The lines to copy are those holding the string "gray" in the entries below.

▸ **Information**:
***
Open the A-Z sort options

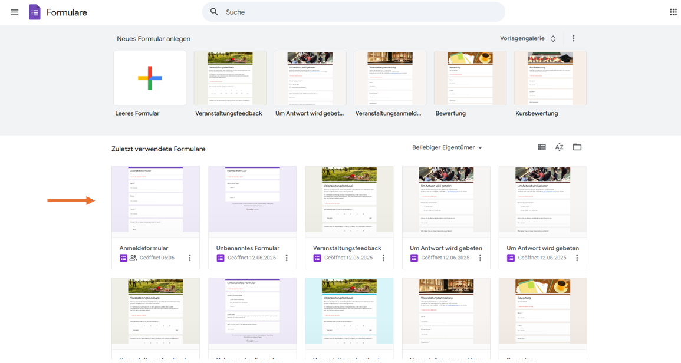coord(559,147)

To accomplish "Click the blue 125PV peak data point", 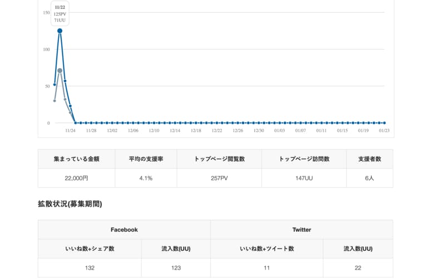I will (x=60, y=31).
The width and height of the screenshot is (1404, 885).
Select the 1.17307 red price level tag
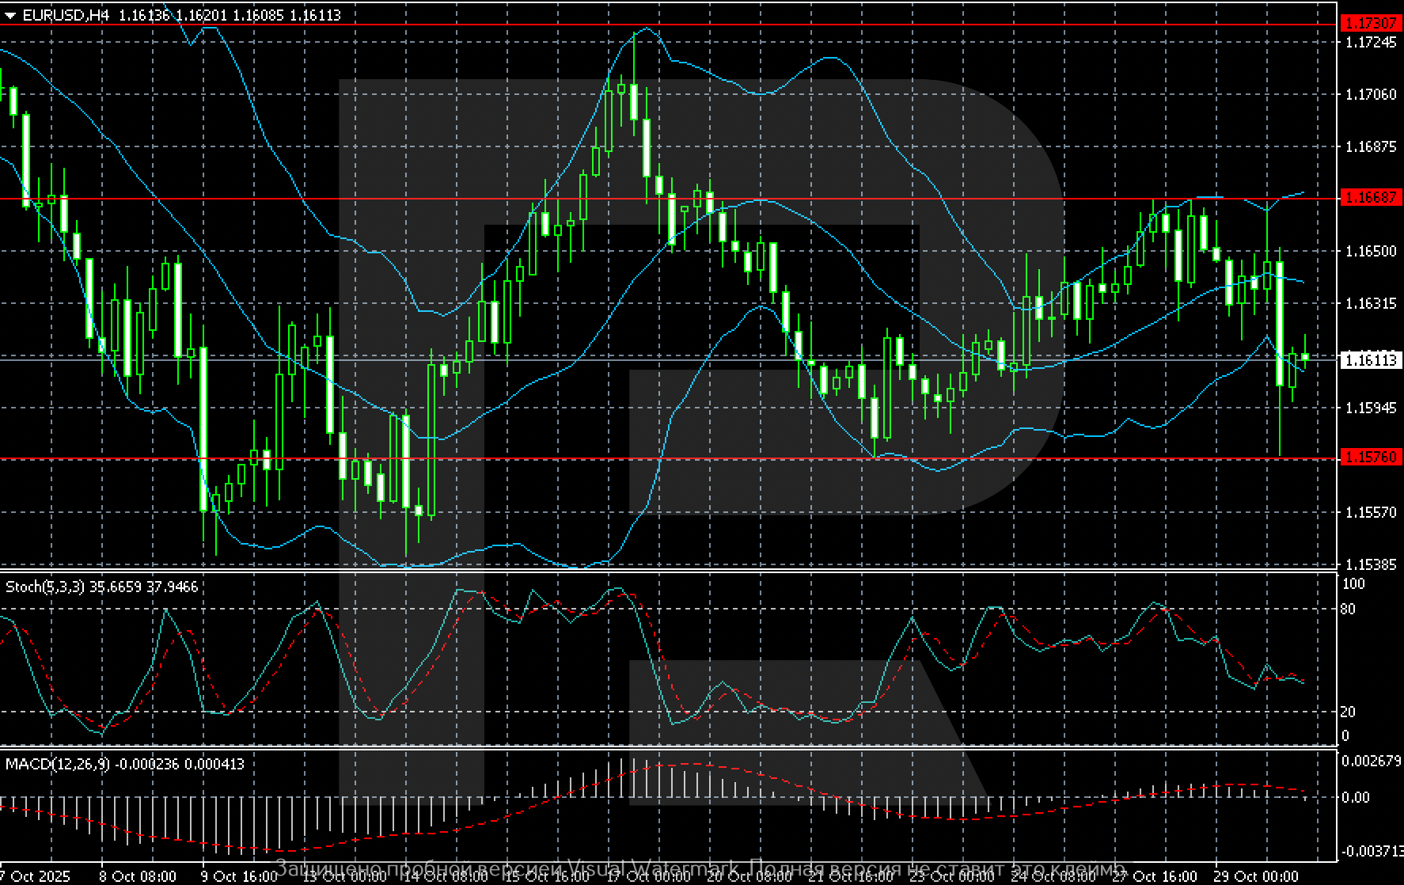(x=1370, y=24)
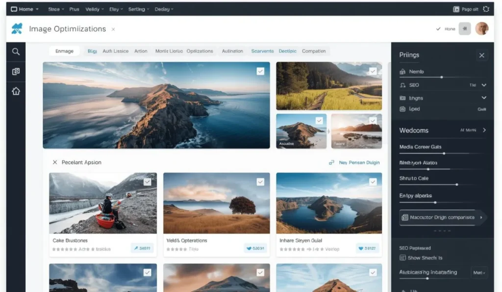Viewport: 502px width, 292px height.
Task: Expand the Engns section chevron
Action: pyautogui.click(x=484, y=98)
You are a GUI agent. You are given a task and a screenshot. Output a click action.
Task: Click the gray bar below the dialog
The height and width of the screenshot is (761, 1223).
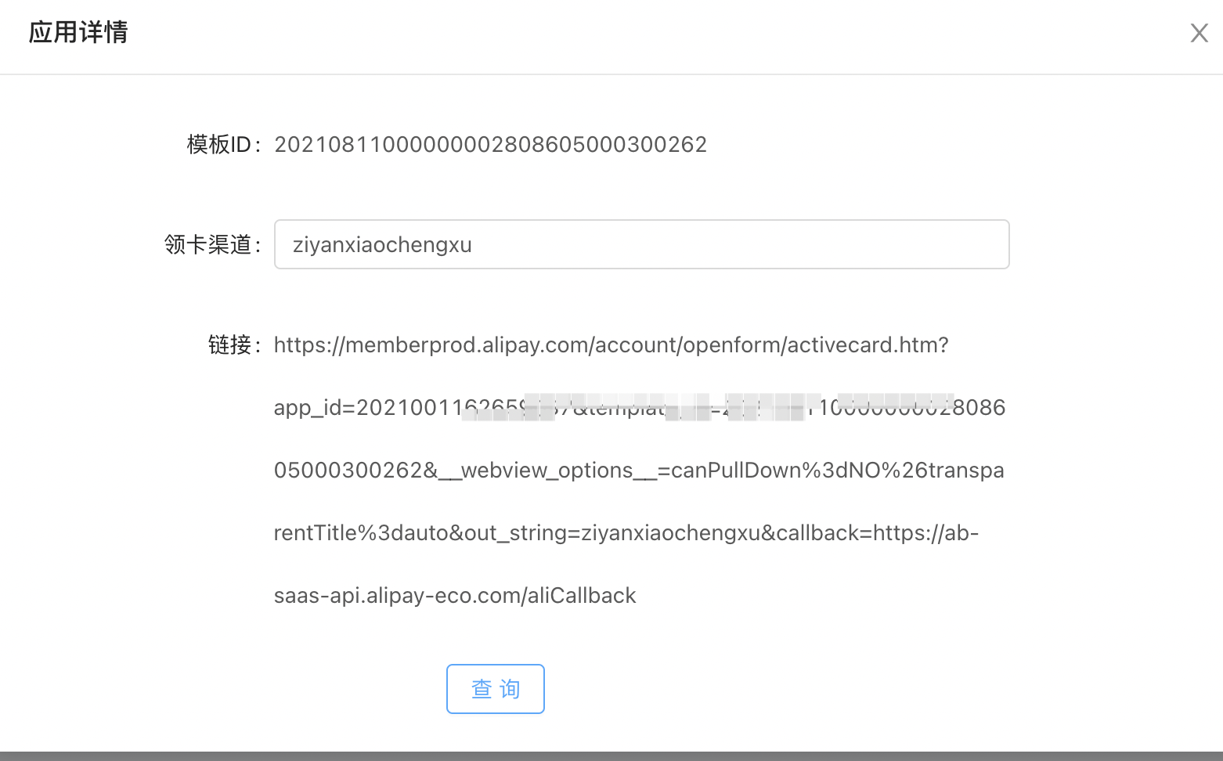coord(612,756)
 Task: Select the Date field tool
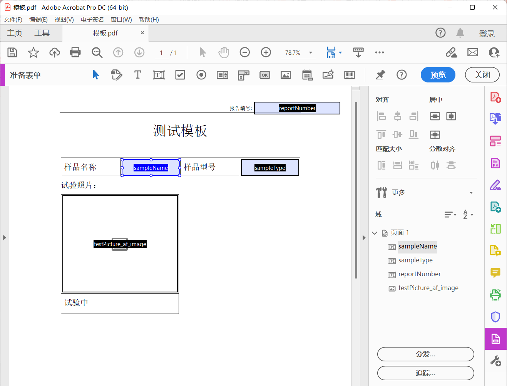[x=307, y=75]
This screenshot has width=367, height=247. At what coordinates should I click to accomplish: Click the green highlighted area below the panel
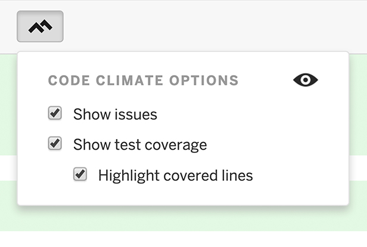pyautogui.click(x=184, y=219)
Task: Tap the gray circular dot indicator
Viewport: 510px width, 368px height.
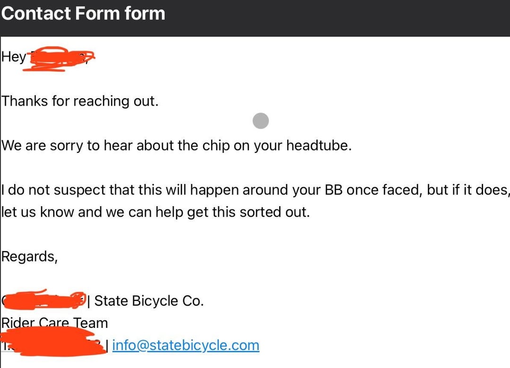Action: [261, 121]
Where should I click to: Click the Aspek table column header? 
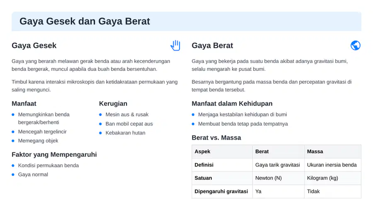point(222,152)
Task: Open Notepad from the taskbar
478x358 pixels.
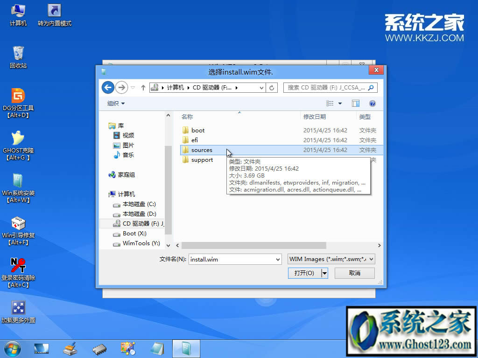Action: pos(157,348)
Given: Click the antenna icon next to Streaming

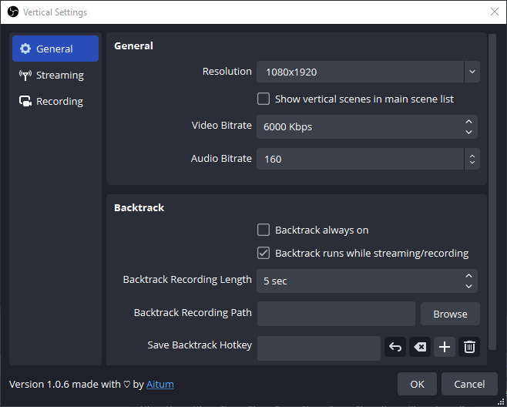Looking at the screenshot, I should tap(25, 76).
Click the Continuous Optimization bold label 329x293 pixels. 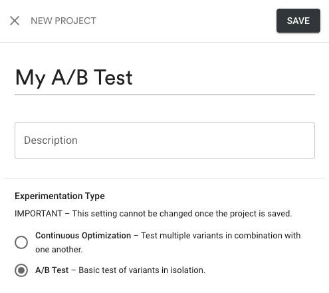pyautogui.click(x=83, y=236)
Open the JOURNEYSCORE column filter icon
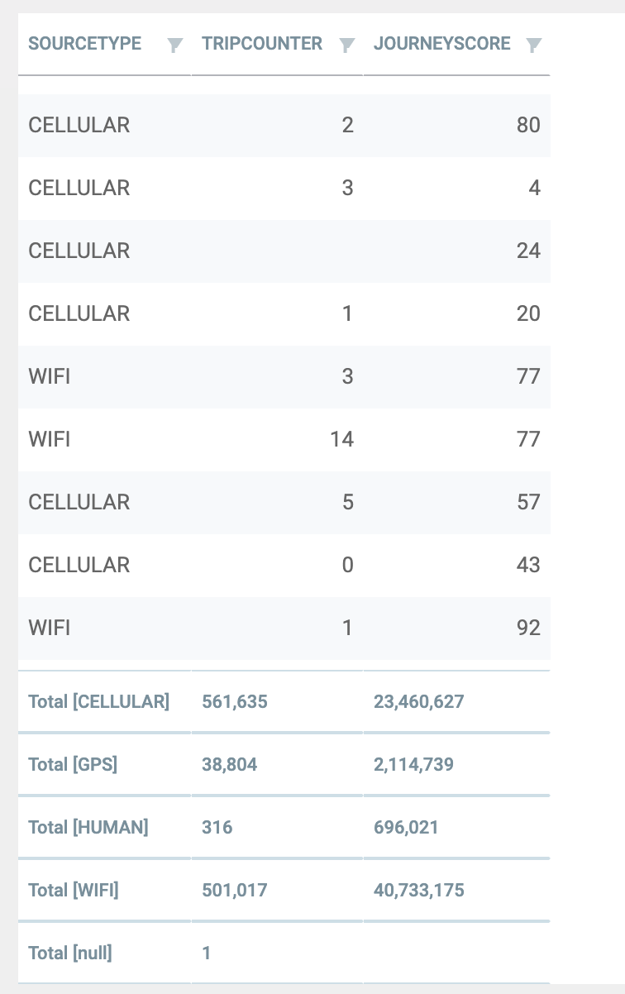Viewport: 625px width, 994px height. (x=534, y=45)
***
▸ **Solution to the exercise**:
Task: Click the gray bar below the dialog
Task: Tap the gray circular dot indicator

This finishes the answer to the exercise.